Because their soft metrics are differentiable, the researchers also tested whether the metrics could serve directly as training objectives. If a metric captures what you truly care about, why not optimize for it directly? Across six datasets, fourteen training methods, and two model scales, the best-performing approaches were usually the simpler ones. Training on disaggregated annotations directly, or training on soft labels that preserve the distribution of judgments, generally worked better across metrics than the more elaborate objectives based on the newly proposed differentiable metrics.

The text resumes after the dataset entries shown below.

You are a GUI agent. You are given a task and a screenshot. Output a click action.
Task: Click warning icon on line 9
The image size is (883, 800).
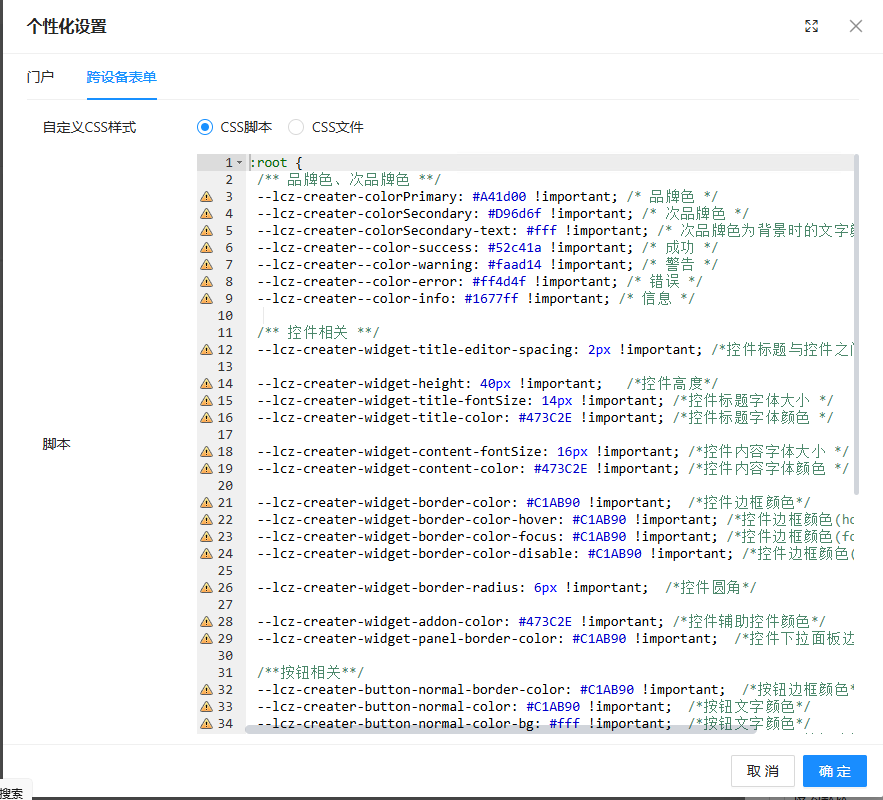tap(207, 299)
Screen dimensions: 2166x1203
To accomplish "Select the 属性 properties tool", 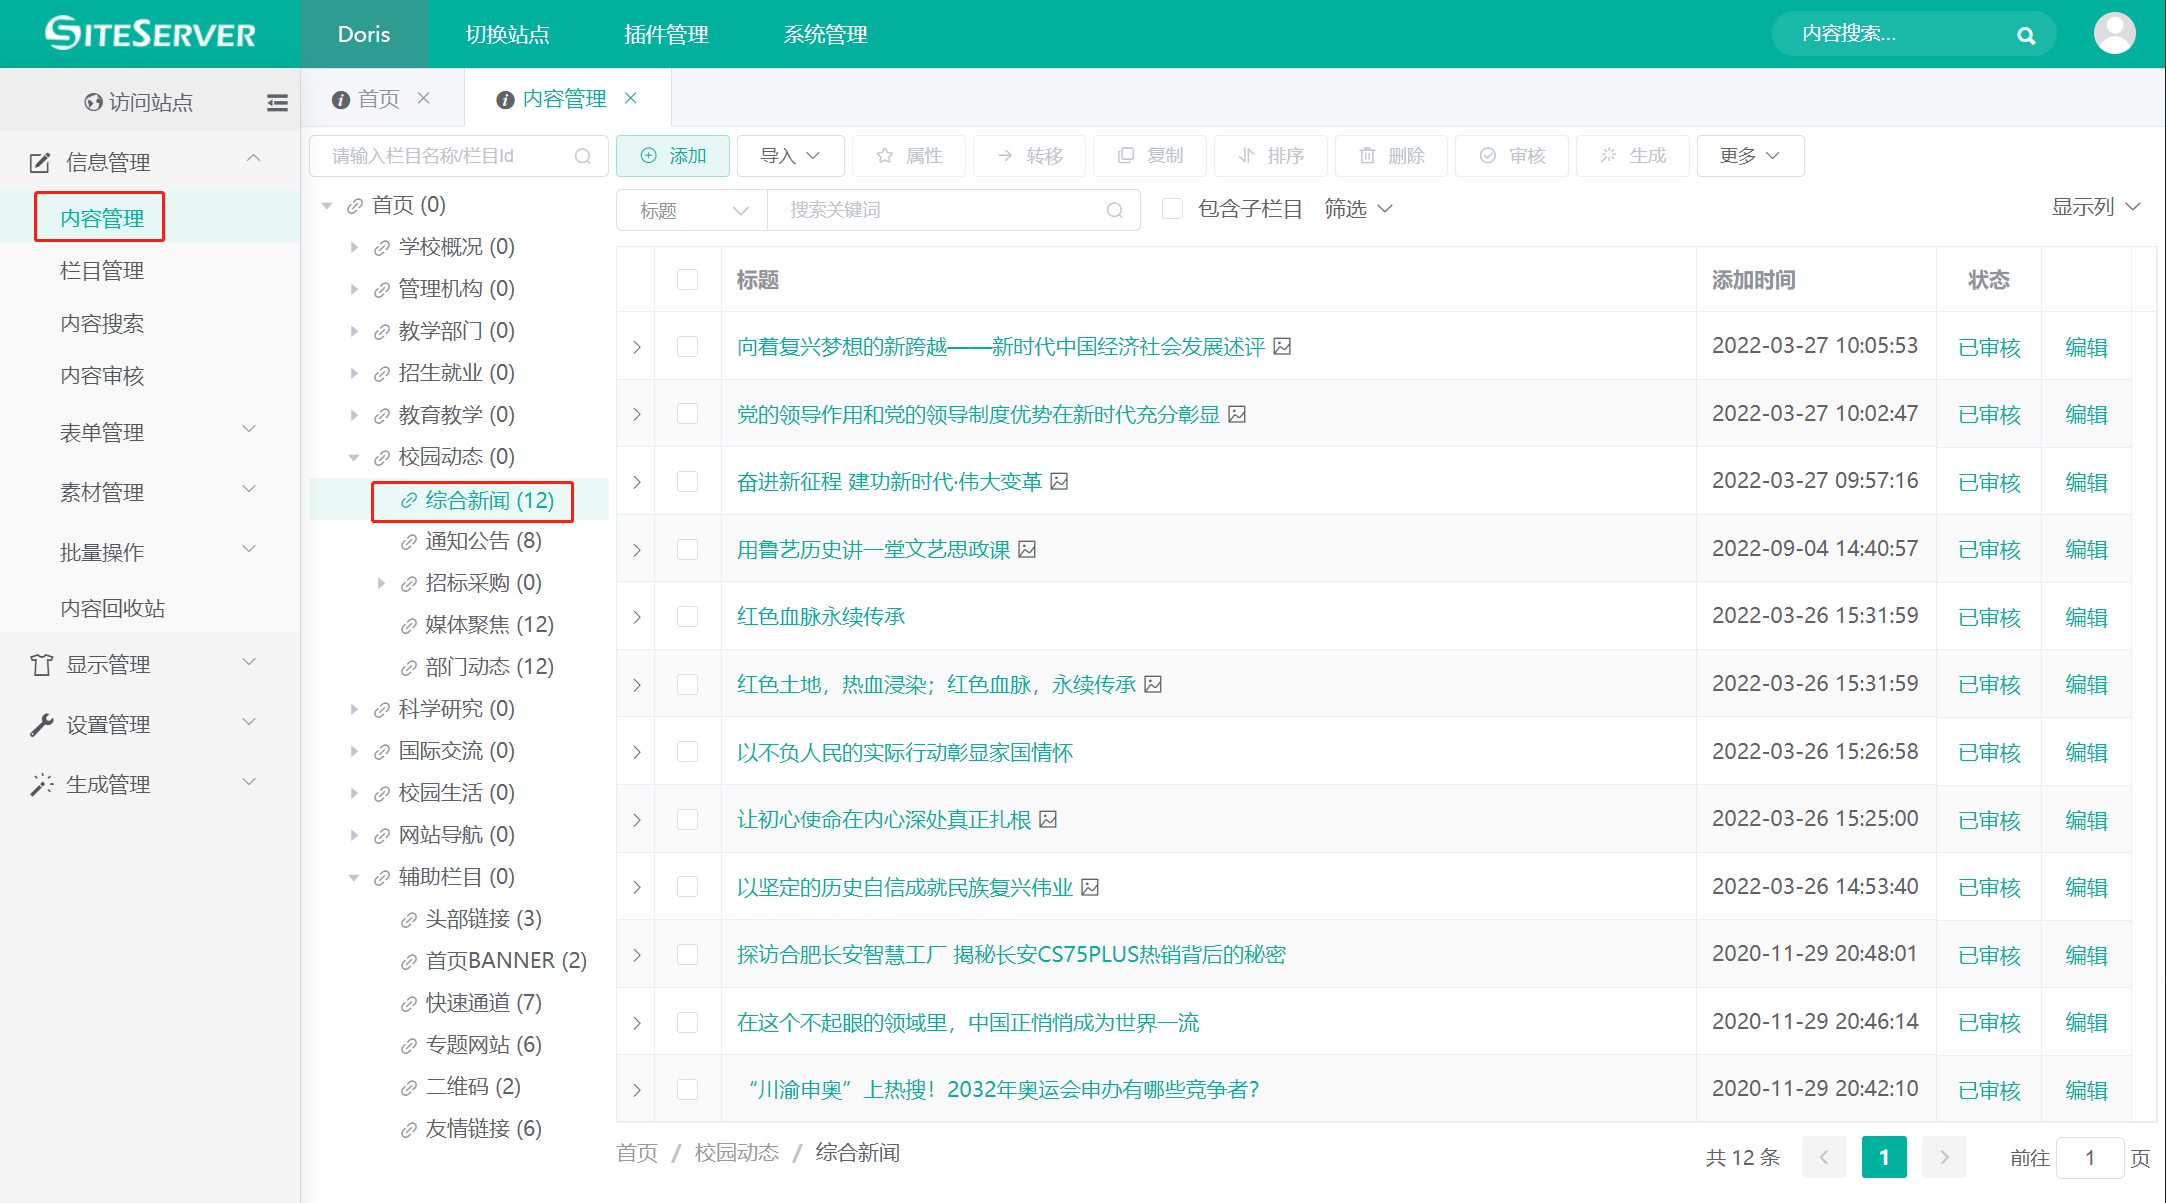I will coord(908,155).
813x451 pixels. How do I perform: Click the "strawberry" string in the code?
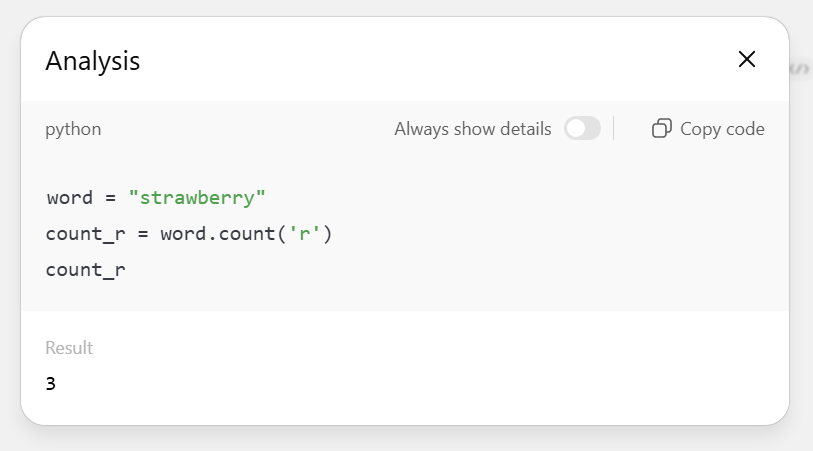pos(197,197)
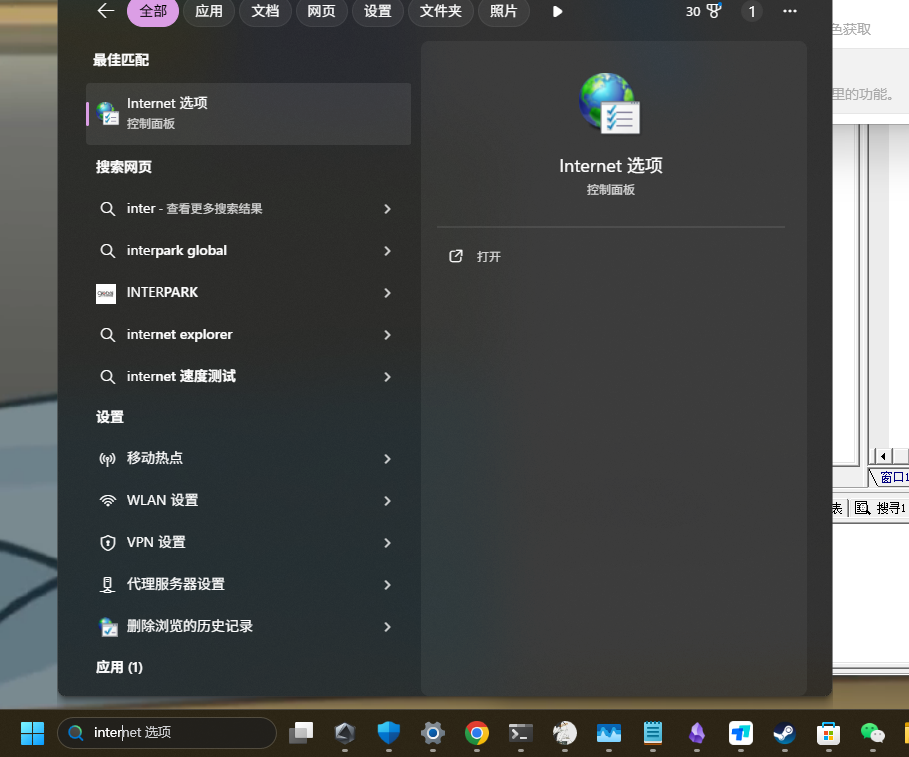Image resolution: width=909 pixels, height=757 pixels.
Task: Click the rewards trophy points icon
Action: tap(713, 11)
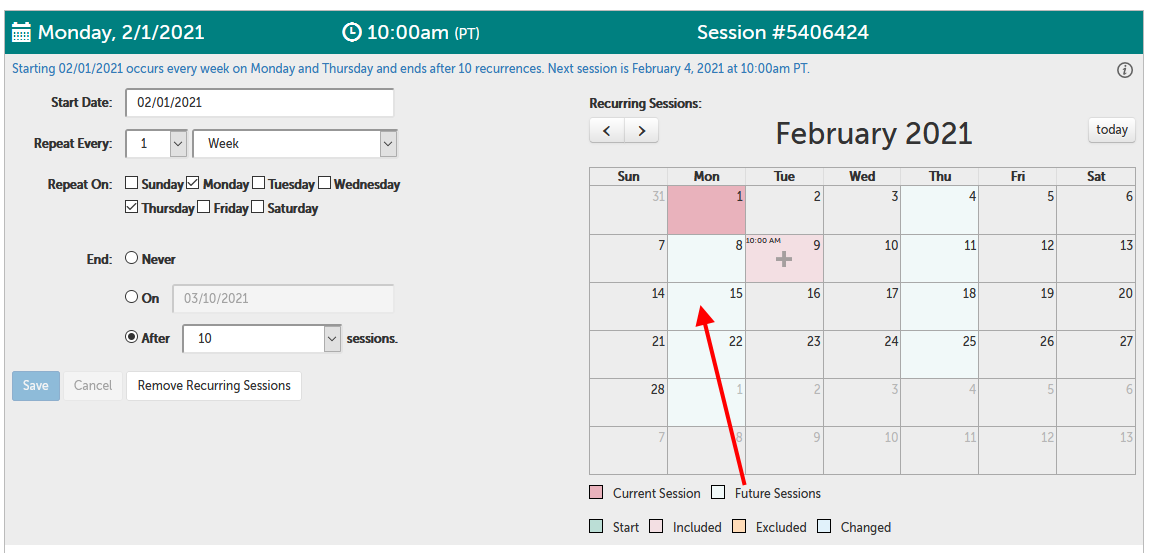The height and width of the screenshot is (553, 1153).
Task: Open the info icon at top right
Action: pyautogui.click(x=1125, y=70)
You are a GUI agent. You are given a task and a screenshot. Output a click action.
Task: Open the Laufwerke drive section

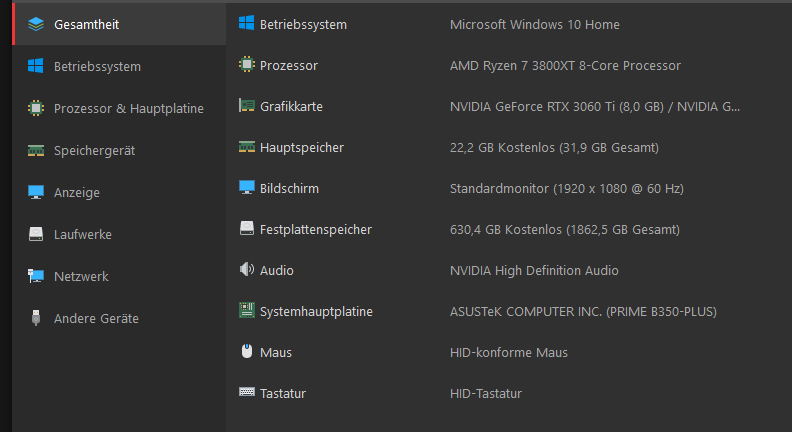click(119, 234)
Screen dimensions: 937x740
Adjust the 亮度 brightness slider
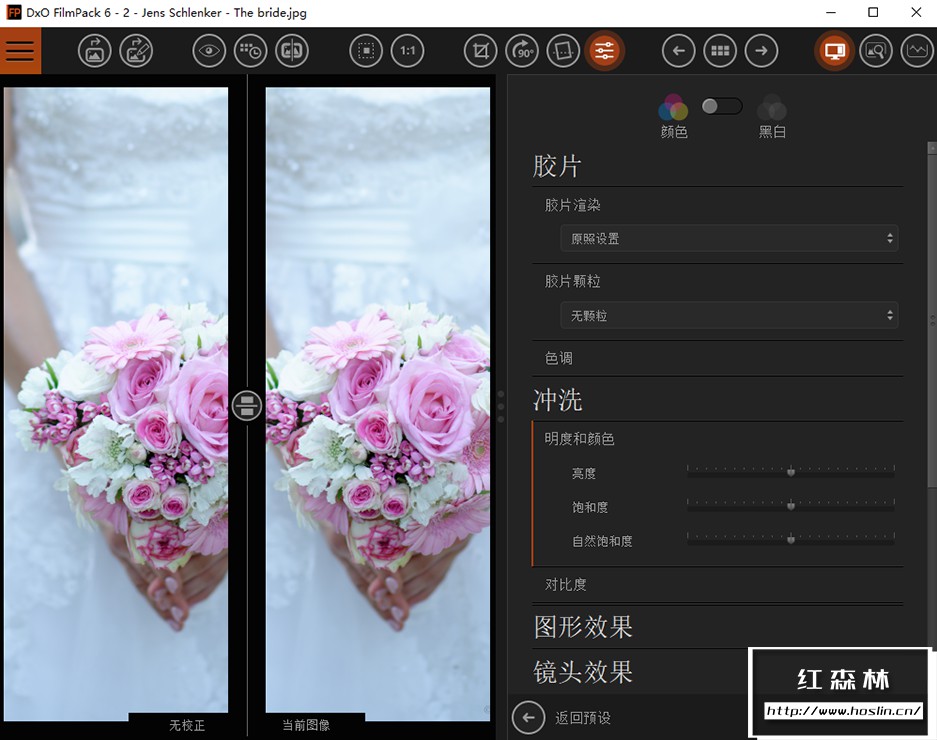click(790, 470)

The experiments cover binary, multiclass, and multilabel classification, include both crowd and expert annotators, and span English and Arabic. The most distinctive dataset in the paper is a private legal corpus called TAG, built from real requests for legal help and annotated by practicing lawyers. There, disagreement reflects the fact that legal interpretation can vary across specialists with different expertise and experience.

That legal dataset also powers the paper’s most sophisticated evaluation exercise. Rather than assume a metric is good because it looks reasonable mathematically, the authors conduct a meta-evaluation. They ask lawyers to compare the outputs of different training methods pairwise and judge which result is more accurate. From those pairwise judgments, they build a human ranking of the methods. They then ask which automatic metric produces a ranking closest to the human one.

It is a good way to ground a methodological argument in expert judgment. A metric for ambiguous labels should, in some sense, agree with humans about what “better” looks like. On this test, soft micro F1 performs well, which strengthens the case that it is capturing something real.

Meeting a new need

There is a long history of talking about disagreement in labels as if it were a contamination problem. Clean the data, align the annotators, remove the edge cases, and the truth will emerge. But many real world tasks are not like image classification benchmarks from the last decade. They involve interpretation, context, domain expertise, and sometimes genuinely plural answers. AI models built for those settings need training and evaluation regimes that acknowledge that humans do not always converge.

Once variation is treated as a signal, every design choice becomes harder. You need to decide whether to train on individual annotations, aggregated distributions, or something more structured, and you need metrics that reward appropriate overlap rather than force crisp matches.

The authors acknowledge there are limits to how far the paper’s claims can go. The meta-evaluation is built on a single private multilabel legal dataset, which constrains reproducibility and leaves open the question of whether the same result would hold as strongly in other domains. Still, the paper makes a persuasive case that AI research has spent too long acting as though label certainty were the default state of the world.

If the next generation of language systems is meant to operate in domains shaped by contested judgments, then better models alone will not be enough. We will also need better ways of representing disagreement, training on it, and scoring it. This paper suggests that the path forward may be less about inventing ever more complicated machinery than about taking human variation seriously in the first place.